India wavering promotes Turn-around Tuesday.

After the initial higher start in wheat, grain futures pushed lower in the night session as turnaround Tuesday came into force. Overnight, India stated it would allow the 500,000 metric tons of wheat requested by Egypt to be shipped and other contracts initiated before May 13. This brought a round of selling that had wheat futures off $0.75 from opening highs before recovering moderately in the early morning hours.

Yesterday’s crop progress data from the NASS was viewed as slightly bearish, with the majority of the corn in the primary producing Midwest states will likely have corn and soybeans planted by June 1. Soybean progress will be near the five-year average by June 1. Planting does slow after Wednesday as widespread rains impact the central Midwest/Great Lakes, but the supply focus will also be on whether the Plains drought expands or contracts in June.
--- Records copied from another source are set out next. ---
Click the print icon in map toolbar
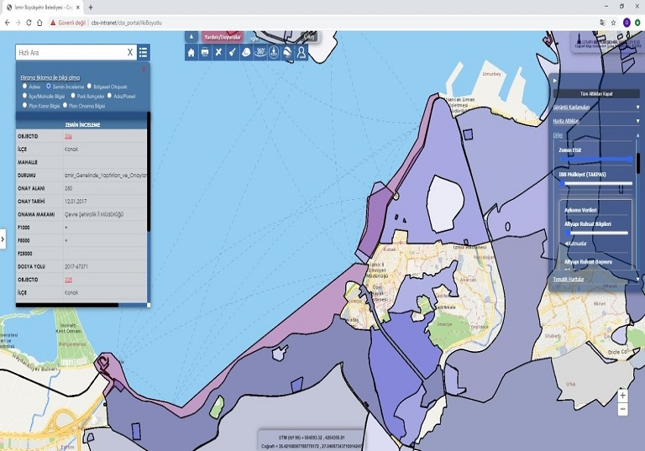The image size is (645, 451). pyautogui.click(x=205, y=52)
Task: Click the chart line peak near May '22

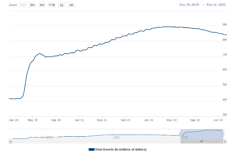Action: point(167,27)
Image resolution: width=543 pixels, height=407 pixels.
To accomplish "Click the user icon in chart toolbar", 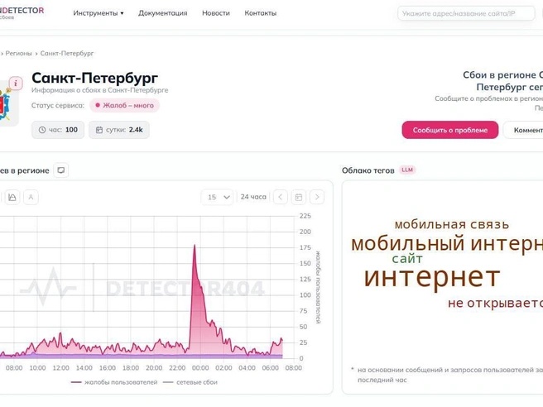I will click(x=31, y=197).
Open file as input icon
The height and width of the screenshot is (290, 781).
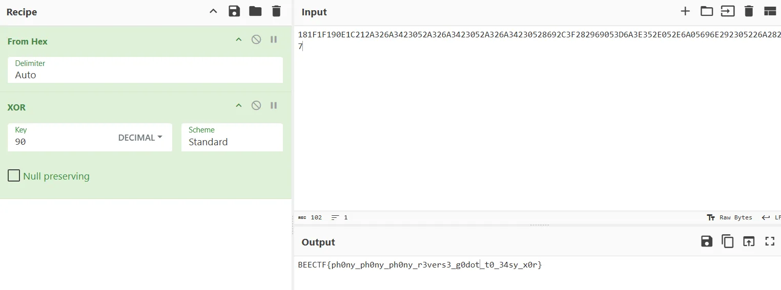[728, 11]
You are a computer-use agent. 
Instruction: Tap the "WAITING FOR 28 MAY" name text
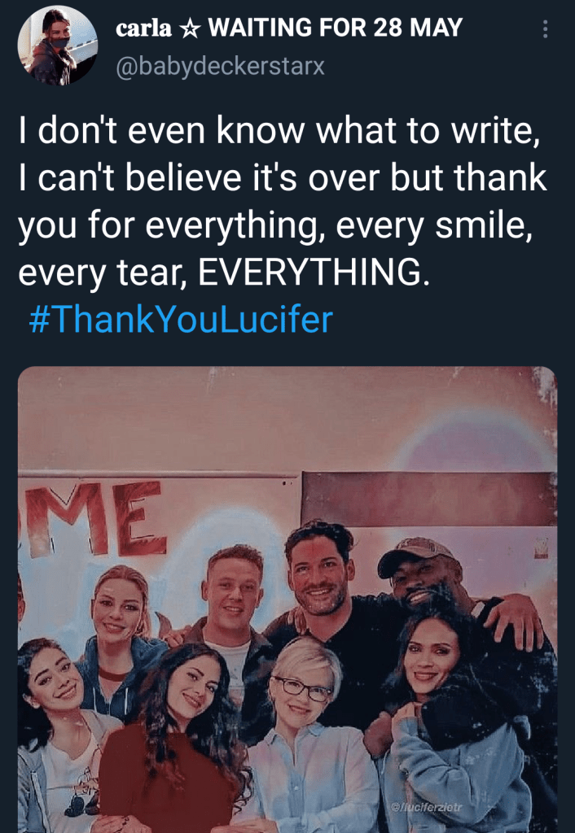[336, 28]
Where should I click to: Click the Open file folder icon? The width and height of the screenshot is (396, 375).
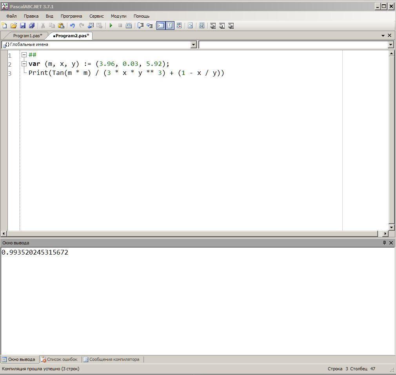tap(13, 26)
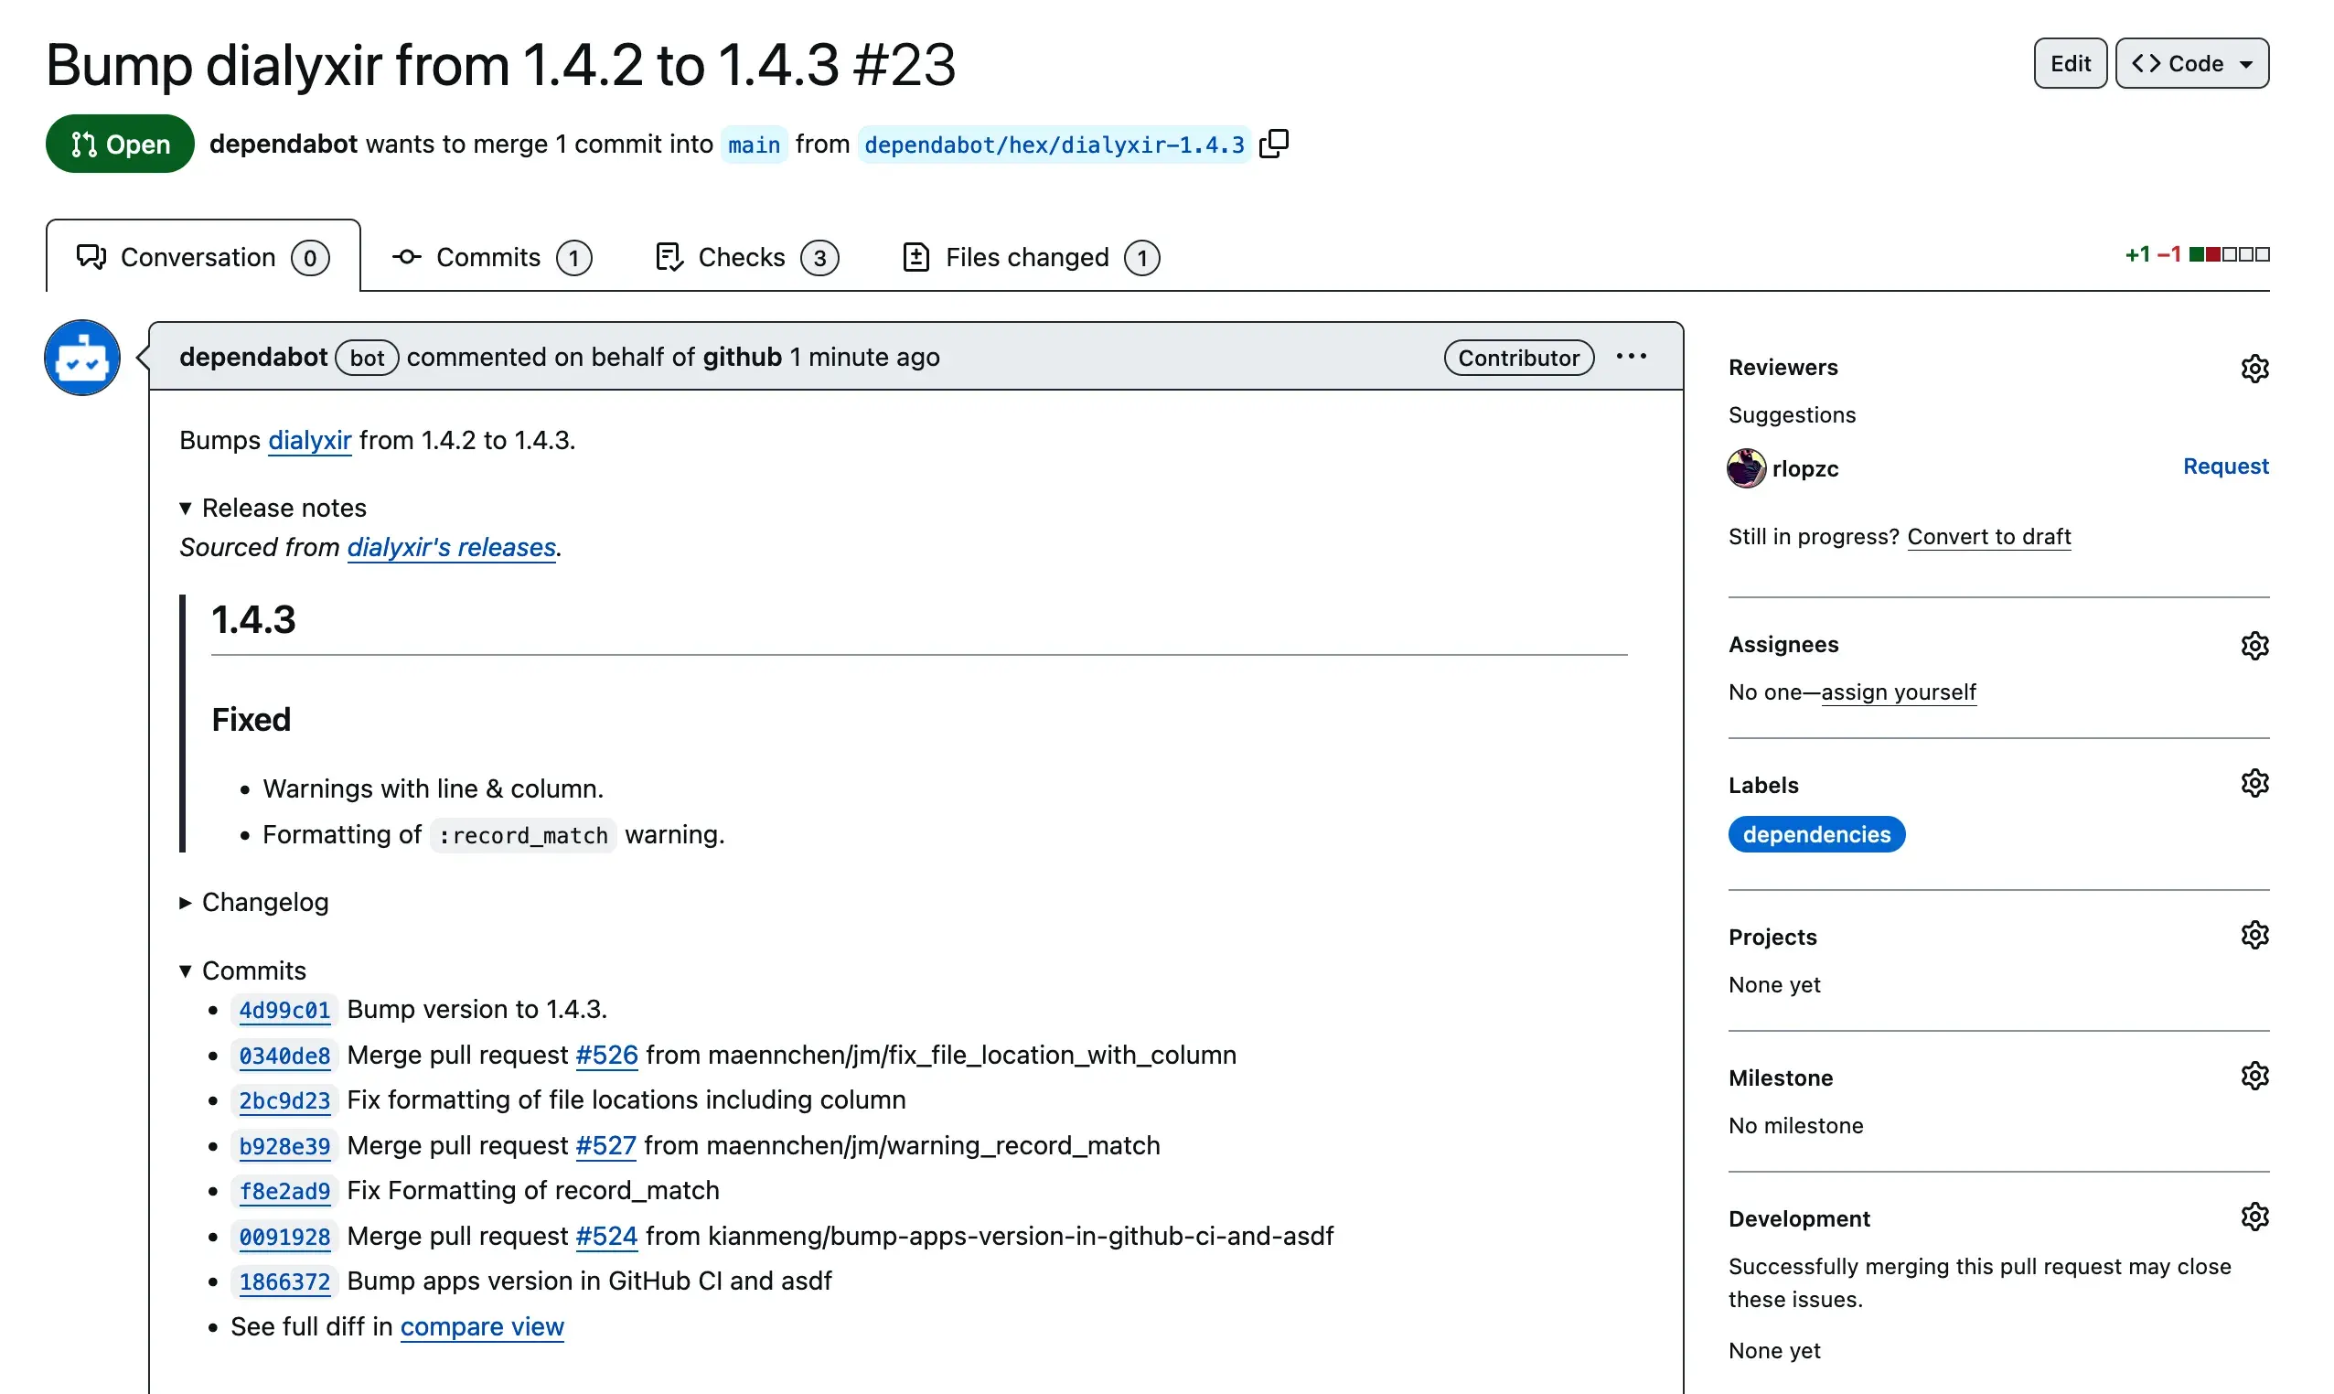
Task: Click the dialyxir hyperlink in description
Action: tap(310, 440)
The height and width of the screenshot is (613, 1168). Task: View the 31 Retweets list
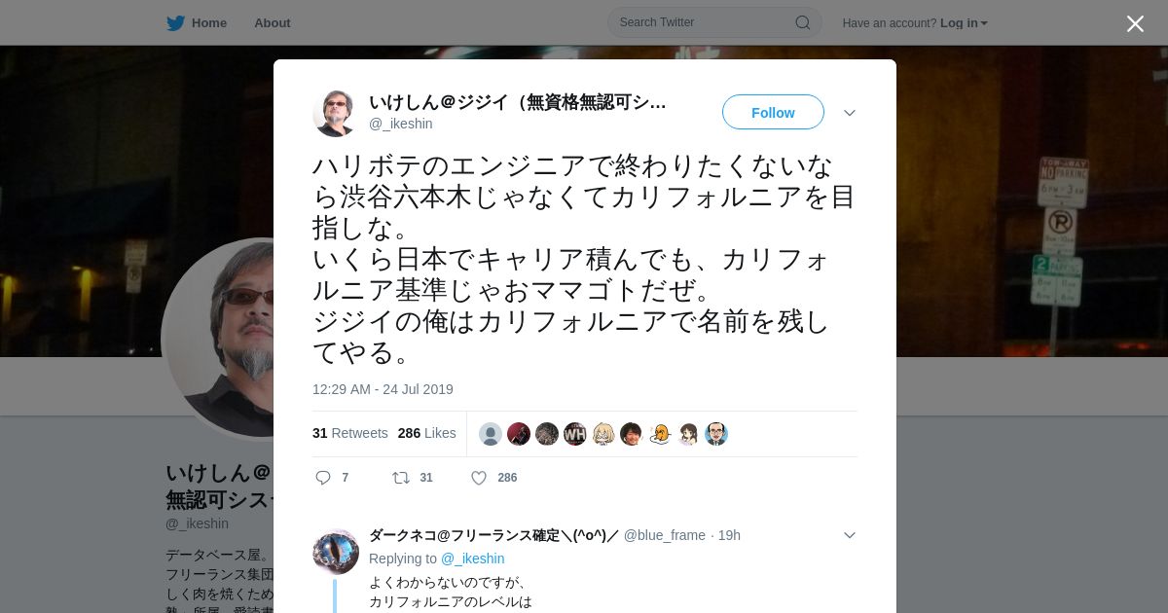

Features a lack of precipitation across the Southern and Western Plains, and temps their cool only briefly next week.

The Wheat Quality Council tour of Kansas and surrounding areas kicks off today with yield and production estimates due midday Thursday. The tour will highlight what is well-known already and that the production potential is well below recent years. The tour will help determine whether the June crop report will refract another potential reduction of 15-20 Mil Bu.

In the central US, complete dryness is occurring except for a small portion of North Central Texas. Rain sweeps across MO, IL, IN, WI, and MI Wednesday-Thursday, but it’s anticipated that disruption of the seeding will only be regional. A mainly dry and slightly cooler weather forecast will be featured into the early part of next week. Additional rain will impact E Plains and the Midwest May 25-26 as a low pressure aloft SE Canada finals cool/wet air into the region. Accumulation is projected at just .10-.50, with locally heavier amounts possible in SD and MN.

Cattle futures anticipate a firmer start after finishing with moderate gains on Monday, with short covering and value buying being the feature. The discount of futures to the cash market helped support nearby June while feeder prices were lower but performed well off early session lows, given the strength in the grain markets. With June cattle finding support in the 131.00-132.00 range, an anticipated challenge of resistance near 135.50 becomes an expectation, with the cash market expected to remain comparably steady to last week. Box beef prices showed choice gaining 1.36 while select added 1.77 yesterday on load count that was light on 95 loads. This Friday, we have another Cattle on Feed report to wade through.